• [Assignment]
Restate the records that follow word for word; no pictures should appear.

• [Input]

****************

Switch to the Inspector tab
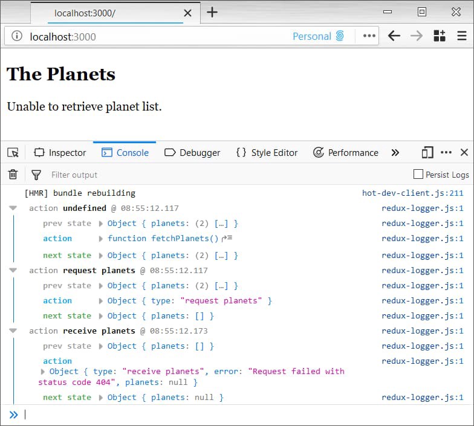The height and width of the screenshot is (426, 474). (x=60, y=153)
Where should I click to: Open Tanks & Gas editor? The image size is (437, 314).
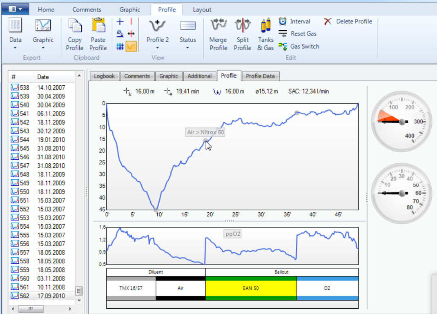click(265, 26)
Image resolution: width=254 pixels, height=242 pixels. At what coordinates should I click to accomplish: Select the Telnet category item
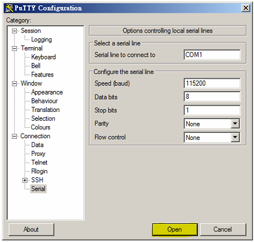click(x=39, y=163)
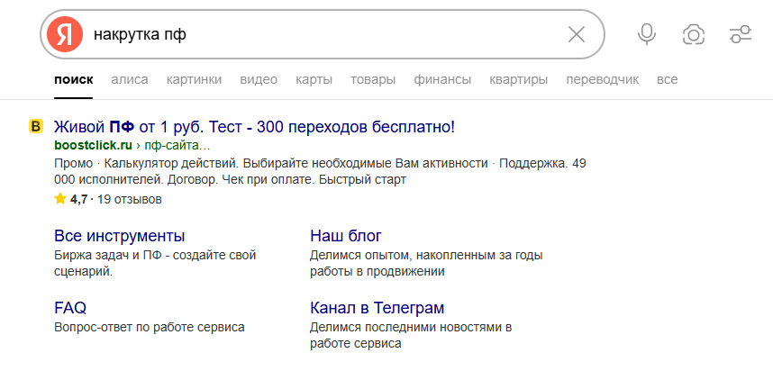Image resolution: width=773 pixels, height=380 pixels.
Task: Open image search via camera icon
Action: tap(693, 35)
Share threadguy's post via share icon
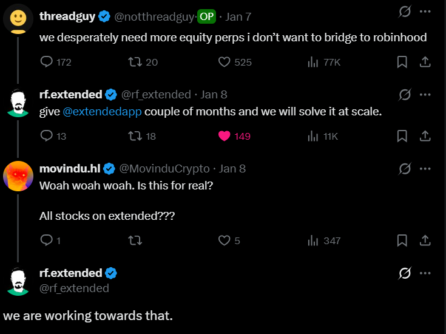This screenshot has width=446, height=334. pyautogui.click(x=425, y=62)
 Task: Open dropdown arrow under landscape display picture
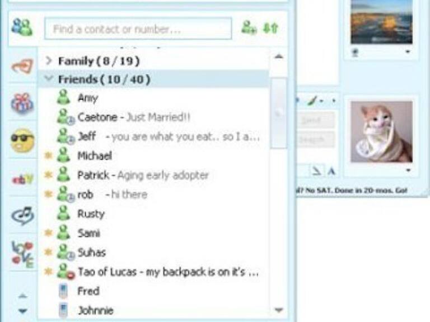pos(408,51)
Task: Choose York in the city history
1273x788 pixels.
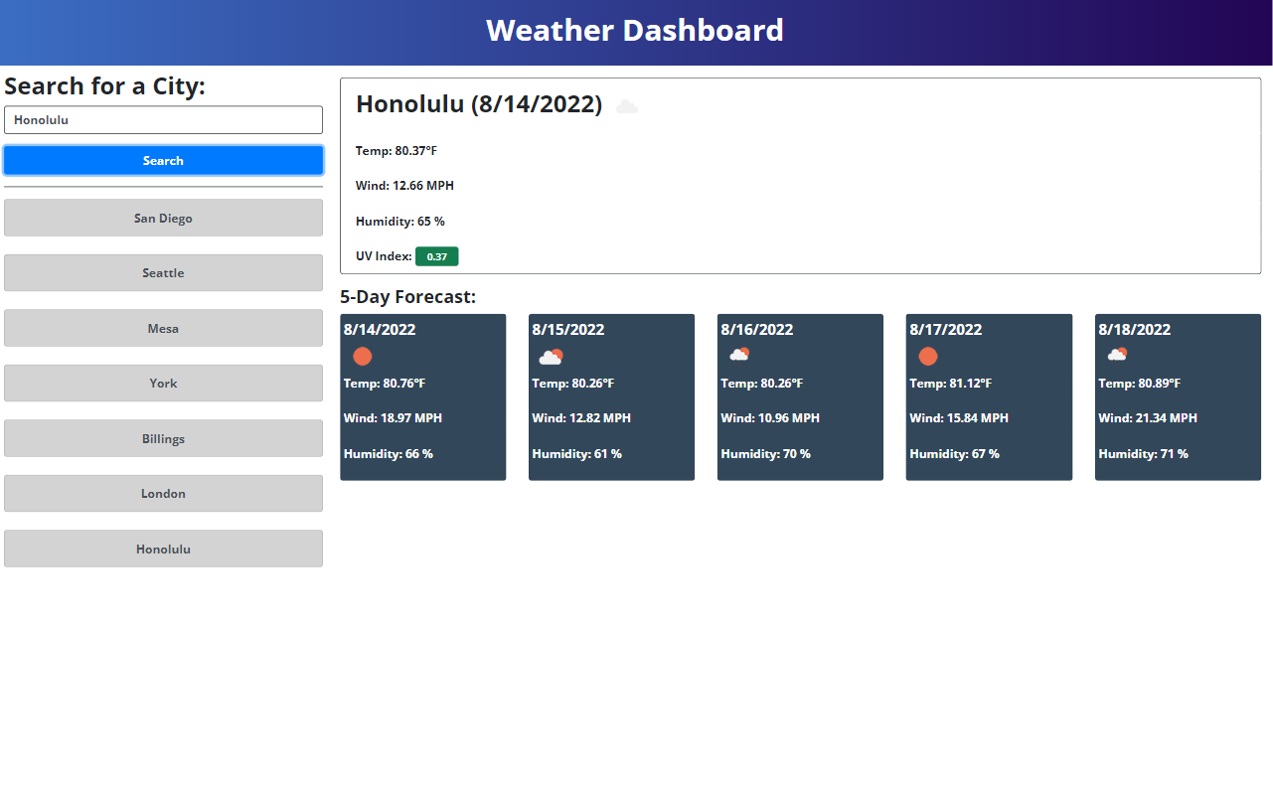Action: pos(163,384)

****************

• [Solution to the problem]
Switch to the Inspector tab
The height and width of the screenshot is (426, 474). (x=60, y=153)
Where should I click to: Open Tanks & Gas editor? The image size is (437, 314).
click(265, 26)
Image resolution: width=254 pixels, height=242 pixels. At what coordinates should I click to accomplish: Select the Telnet category item
click(x=39, y=163)
Image resolution: width=773 pixels, height=380 pixels.
Task: Open image search via camera icon
Action: tap(693, 35)
Share threadguy's post via share icon
This screenshot has width=446, height=334. pyautogui.click(x=425, y=62)
 Task: Open dropdown arrow under landscape display picture
pos(408,51)
Task: Choose York in the city history
1273x788 pixels.
Action: pos(163,384)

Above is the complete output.